Required work:
Print the lines of the records exactly as they appear, starting at the line containing "Where should I click to: Open" and ending at the line containing "Action: coord(467,11)", with both of those lines included.

>> Begin Exercise input

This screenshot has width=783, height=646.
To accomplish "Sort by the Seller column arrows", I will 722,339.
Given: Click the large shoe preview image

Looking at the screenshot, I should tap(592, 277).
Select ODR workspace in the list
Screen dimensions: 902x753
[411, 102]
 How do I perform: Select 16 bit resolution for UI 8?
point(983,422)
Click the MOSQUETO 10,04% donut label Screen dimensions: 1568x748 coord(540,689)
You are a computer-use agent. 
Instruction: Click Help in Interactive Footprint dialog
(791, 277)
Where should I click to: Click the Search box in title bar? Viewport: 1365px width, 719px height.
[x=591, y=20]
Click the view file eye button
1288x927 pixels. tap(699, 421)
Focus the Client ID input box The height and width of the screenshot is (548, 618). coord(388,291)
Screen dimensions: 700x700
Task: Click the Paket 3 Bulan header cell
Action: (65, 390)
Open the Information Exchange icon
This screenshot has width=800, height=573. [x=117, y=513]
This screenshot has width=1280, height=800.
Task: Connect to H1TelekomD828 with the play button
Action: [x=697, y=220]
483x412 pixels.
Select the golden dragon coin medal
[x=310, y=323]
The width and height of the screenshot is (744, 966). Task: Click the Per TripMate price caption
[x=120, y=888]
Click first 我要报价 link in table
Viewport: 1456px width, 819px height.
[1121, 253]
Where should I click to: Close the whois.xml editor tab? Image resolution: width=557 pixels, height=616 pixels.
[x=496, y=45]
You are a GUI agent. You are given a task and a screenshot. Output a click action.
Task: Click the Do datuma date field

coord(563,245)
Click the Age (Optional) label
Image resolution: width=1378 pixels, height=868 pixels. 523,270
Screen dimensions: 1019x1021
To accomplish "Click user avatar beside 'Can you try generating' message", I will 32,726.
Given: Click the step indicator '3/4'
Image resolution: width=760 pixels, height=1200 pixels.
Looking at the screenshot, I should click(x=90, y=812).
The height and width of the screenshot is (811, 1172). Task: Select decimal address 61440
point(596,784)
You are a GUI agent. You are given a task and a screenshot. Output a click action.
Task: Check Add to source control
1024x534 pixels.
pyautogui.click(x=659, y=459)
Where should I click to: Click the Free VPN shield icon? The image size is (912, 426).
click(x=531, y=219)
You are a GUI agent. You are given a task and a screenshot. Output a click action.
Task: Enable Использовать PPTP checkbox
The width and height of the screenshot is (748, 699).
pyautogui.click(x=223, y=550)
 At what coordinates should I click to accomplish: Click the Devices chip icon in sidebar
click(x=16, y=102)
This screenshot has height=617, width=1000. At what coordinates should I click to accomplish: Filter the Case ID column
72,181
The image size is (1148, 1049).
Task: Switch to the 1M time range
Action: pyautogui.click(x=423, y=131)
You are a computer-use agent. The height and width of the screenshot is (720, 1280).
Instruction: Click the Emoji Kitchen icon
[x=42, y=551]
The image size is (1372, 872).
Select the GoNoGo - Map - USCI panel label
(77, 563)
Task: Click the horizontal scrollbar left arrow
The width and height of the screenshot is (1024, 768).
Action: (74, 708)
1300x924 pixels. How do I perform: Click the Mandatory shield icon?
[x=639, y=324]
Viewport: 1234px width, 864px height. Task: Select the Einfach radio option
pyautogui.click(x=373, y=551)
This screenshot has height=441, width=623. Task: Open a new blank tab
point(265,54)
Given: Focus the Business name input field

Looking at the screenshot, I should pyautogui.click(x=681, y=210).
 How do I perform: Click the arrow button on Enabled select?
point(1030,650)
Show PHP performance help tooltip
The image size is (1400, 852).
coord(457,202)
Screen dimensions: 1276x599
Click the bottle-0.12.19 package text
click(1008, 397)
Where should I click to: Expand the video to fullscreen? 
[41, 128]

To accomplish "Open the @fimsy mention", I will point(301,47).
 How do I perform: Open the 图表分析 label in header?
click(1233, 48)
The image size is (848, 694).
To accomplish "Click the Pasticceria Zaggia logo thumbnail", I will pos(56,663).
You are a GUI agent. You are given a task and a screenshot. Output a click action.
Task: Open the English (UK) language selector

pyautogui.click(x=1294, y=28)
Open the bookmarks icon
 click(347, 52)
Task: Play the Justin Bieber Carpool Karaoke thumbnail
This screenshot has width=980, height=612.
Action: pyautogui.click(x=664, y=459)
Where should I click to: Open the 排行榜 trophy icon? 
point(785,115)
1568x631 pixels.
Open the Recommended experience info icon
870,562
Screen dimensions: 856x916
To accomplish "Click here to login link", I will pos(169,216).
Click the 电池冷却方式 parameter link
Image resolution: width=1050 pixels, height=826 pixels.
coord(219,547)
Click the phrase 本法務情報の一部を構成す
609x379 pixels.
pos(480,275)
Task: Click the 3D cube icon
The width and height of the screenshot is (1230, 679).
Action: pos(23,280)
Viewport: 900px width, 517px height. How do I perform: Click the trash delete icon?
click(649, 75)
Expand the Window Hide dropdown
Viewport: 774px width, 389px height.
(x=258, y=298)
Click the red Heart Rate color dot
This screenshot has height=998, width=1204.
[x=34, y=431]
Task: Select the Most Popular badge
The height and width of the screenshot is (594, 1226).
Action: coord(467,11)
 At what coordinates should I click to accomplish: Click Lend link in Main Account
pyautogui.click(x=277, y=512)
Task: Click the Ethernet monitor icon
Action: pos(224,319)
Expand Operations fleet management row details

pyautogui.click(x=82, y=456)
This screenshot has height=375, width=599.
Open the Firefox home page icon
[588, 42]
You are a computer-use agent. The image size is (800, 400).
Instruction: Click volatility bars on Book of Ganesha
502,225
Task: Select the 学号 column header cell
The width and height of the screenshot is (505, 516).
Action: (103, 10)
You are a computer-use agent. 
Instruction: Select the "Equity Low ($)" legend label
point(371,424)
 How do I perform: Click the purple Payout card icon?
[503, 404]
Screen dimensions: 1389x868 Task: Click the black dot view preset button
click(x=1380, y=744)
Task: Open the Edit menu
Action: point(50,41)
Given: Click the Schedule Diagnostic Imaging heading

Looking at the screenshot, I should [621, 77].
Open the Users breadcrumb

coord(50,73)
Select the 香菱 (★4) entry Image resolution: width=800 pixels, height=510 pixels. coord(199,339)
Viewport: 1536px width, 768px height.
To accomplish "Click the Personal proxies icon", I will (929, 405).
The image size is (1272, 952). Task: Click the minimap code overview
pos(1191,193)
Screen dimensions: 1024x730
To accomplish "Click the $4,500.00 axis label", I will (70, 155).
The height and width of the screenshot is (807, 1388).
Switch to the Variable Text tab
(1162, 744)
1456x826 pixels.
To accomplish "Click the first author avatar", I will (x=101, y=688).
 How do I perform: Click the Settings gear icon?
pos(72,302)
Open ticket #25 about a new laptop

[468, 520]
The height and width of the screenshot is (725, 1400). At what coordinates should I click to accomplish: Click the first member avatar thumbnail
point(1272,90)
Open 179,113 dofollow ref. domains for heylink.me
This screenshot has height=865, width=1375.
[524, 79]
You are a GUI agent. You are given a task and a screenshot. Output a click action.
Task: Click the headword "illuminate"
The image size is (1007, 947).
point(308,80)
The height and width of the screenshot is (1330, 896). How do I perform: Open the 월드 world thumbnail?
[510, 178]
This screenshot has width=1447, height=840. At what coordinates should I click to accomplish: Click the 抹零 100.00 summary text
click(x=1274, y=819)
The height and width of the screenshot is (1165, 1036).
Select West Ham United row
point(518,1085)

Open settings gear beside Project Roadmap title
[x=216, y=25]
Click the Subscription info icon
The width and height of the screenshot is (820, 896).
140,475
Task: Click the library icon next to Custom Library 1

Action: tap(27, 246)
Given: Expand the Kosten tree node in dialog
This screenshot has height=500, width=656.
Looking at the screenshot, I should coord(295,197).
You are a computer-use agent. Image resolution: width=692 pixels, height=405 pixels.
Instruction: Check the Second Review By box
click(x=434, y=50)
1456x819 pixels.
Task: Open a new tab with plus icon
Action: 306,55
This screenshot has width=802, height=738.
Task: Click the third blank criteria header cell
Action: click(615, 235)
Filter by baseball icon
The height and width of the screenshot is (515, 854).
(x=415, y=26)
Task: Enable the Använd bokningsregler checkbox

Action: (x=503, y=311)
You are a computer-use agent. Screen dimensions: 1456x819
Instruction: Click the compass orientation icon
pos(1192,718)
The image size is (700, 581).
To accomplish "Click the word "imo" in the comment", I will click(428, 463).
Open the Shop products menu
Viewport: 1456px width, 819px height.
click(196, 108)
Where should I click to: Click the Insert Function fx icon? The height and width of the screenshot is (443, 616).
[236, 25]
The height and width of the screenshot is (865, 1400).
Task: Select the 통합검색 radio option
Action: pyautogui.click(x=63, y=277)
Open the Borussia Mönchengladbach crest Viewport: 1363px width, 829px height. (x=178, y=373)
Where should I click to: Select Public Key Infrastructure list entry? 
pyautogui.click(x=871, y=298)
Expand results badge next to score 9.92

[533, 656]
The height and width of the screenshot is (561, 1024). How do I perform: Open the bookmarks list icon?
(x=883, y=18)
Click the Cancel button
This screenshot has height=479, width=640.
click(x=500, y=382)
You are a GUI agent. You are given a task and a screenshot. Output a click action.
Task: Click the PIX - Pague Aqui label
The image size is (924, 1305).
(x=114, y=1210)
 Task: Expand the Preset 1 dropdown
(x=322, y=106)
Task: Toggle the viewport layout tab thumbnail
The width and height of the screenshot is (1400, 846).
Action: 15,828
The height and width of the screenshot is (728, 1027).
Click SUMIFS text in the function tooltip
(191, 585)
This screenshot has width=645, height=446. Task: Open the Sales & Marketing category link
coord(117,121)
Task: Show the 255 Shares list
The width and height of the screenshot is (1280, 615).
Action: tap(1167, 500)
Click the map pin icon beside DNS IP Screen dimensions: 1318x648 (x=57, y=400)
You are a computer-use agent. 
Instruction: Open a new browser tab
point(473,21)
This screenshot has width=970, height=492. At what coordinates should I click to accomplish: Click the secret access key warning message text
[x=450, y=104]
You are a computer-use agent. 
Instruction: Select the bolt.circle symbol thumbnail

>> End Exercise input

Task solution:
Where should I click to: Open the 排行榜 trophy icon? 
point(785,115)
1568x631 pixels.
Open the Recommended experience info icon
870,562
Screen dimensions: 856x916
To accomplish "Click here to login link", I will pos(169,216).
Click the 电池冷却方式 parameter link
Image resolution: width=1050 pixels, height=826 pixels.
coord(219,547)
Click the phrase 本法務情報の一部を構成す
609x379 pixels.
pos(480,275)
Task: Click the 3D cube icon
The width and height of the screenshot is (1230, 679).
Action: pos(23,280)
Viewport: 900px width, 517px height. How do I perform: Click the trash delete icon?
click(649, 75)
Expand the Window Hide dropdown
Viewport: 774px width, 389px height.
(x=258, y=298)
Click the red Heart Rate color dot
This screenshot has height=998, width=1204.
[x=34, y=431]
Task: Select the Most Popular badge
The height and width of the screenshot is (594, 1226).
Action: coord(467,11)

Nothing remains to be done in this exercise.